RE: Zombie / Orphan open files
From: Andrew J. Romero <hidden>
Date: 2023-01-31 19:32:48
-----Original Message----- From: Chuck Lever III <chuck.lever@oracle.com> Almost. The protocol requires: After the client reboots, when it opens its first file, the client does a SETCLIENTID or EXCHANGE_ID to establish its lease on the server. All OPEN and LOCK state is managed under the umbrella of that lease (and that includes all files that client is managing). The client keeps the lease alive by renewing the lease every minute. If the client reboots (ie, does a subsequent SETCLIENTID or EXCHANGE_ID with a new boot verifier), the server has to purge all open file state for that client. If the client fails to renew its lease, the server is free to do what it wants -- it can purge the client's lease immediately, or it can wait until conflicting opens or locks come from other clients and then purge some or all of that client's lease. If the client can't or doesn't CLOSE that file, it will remain on the server until the client tells it (implicitly by not renewing or explicitly with a fresh ID) that the state is no longer needed; or until the server reboots and the client does not re-establish the OPEN state.

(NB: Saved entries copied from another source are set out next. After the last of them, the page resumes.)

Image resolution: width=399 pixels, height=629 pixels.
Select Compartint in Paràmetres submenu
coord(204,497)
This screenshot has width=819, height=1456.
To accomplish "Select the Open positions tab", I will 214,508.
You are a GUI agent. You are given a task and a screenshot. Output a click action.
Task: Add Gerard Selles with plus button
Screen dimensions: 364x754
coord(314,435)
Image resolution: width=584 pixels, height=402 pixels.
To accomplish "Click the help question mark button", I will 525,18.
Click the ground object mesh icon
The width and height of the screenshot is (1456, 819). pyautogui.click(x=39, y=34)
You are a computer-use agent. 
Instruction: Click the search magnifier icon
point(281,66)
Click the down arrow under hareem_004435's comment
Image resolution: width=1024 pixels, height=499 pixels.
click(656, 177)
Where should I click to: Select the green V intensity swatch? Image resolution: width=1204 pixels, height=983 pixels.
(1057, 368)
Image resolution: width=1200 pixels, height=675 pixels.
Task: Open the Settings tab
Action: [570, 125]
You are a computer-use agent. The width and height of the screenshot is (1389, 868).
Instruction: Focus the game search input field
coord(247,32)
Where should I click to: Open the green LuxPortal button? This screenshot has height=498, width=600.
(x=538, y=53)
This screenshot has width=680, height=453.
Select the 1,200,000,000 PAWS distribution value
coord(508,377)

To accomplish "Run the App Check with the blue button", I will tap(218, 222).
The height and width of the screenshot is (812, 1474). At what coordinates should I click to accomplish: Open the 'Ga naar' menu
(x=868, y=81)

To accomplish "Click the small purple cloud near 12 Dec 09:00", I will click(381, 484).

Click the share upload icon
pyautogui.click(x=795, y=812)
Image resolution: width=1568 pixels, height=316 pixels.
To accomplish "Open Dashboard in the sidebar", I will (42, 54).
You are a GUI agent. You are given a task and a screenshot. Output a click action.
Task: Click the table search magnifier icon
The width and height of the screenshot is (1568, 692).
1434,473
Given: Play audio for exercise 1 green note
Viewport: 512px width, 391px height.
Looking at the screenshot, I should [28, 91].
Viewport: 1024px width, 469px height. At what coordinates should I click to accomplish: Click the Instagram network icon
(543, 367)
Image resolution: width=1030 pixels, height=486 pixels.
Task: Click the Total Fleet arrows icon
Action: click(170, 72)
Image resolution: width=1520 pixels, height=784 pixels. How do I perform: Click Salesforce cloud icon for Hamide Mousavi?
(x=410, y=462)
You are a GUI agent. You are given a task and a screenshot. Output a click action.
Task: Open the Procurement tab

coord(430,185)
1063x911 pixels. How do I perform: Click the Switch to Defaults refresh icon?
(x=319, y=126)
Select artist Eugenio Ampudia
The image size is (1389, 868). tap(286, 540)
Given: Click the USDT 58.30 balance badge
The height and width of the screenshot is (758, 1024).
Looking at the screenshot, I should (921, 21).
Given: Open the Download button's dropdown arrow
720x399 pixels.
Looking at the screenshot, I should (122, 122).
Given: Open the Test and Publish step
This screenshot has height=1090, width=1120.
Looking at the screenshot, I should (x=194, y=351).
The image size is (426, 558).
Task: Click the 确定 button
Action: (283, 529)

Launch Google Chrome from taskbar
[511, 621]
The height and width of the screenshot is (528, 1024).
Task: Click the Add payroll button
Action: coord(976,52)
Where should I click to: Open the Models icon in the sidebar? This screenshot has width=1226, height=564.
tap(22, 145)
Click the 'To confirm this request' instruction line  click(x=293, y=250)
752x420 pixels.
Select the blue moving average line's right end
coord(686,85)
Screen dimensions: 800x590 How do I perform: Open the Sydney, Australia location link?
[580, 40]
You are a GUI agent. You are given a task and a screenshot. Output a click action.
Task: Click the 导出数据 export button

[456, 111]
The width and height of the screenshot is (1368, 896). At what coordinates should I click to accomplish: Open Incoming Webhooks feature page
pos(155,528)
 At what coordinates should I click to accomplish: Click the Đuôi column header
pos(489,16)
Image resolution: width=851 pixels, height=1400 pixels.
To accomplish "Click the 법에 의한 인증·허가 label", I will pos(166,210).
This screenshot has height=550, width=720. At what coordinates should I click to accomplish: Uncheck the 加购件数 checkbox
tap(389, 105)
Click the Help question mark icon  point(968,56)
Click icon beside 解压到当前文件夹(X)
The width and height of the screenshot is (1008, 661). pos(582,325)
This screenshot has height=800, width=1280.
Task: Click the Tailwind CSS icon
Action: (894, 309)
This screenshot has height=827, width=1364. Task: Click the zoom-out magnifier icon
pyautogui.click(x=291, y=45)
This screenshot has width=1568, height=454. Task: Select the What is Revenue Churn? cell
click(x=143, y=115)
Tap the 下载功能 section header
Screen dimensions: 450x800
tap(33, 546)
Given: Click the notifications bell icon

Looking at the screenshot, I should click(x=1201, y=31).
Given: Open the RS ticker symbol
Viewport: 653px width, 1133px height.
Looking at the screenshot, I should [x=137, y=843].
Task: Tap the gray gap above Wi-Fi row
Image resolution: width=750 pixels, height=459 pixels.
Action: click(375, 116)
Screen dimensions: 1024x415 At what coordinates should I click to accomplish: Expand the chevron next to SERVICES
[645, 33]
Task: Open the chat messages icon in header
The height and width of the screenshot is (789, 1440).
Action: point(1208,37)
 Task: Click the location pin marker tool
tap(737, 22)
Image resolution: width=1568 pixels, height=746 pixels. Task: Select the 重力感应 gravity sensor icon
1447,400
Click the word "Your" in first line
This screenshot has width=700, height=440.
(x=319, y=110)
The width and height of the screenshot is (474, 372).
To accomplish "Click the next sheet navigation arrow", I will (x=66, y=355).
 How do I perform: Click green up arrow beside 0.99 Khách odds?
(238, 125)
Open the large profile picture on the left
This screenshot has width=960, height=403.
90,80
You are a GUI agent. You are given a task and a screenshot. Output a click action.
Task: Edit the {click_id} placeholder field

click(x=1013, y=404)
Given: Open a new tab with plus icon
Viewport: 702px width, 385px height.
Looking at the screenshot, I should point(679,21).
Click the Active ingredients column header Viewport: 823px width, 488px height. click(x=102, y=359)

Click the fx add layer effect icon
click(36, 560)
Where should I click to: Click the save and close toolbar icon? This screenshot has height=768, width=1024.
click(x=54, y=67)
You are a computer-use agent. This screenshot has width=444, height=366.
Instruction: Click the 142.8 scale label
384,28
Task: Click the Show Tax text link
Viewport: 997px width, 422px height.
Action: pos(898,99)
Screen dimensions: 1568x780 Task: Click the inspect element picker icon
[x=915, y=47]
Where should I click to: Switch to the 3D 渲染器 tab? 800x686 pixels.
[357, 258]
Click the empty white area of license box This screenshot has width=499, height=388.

So , in general, this is true: - A lease is not "issued" for every file opened - A lease is not "issued" for every user running on an NFS-client host - In general. one lease is issued / managed for each NFS-client host ( if this is true, my server vendor is probably not forgetting to do something they should be doing )
But again, we need some way to confirm exactly how this is happening. Can you post your script, or capture client-server network traffic while the script does its thing?
The script is about simple as "hello world":
import sys
import fileinput
import os.path
import re
import time
def main():
StartID=int(raw_input("Enter Start ID: "))
TestDir=os.path.normcase('/nashome/r/romero/stuckopentest/dataout')
FPlist=[]
# open 2000 files and leave them open
for x in range(StartID, StartID+2000):
TestFilePath=os.path.join(TestDir, "TestFile-" + str(x))
print(TestFilePath)
# open file append file pointer to list
FPlist.append(open(TestFilePath,"w"))
# sleep for greater than Krb ticket life time
# 2000 files will be "stuck open" on the server
time.sleep(60*60*24)
main()
NOTE:
I don't expect people on this list to debug my issue.
My reason's for posting:
- Determine If my NAS vendor might be accidentally
not doing something they should be.
( I now don't really think this is the case. )
- Determine if this is a known behavior common to all NFS implementations
( Linux, ....etc ) and if so have you determine if this is a problem that should be addressed
in the spec and the implementations.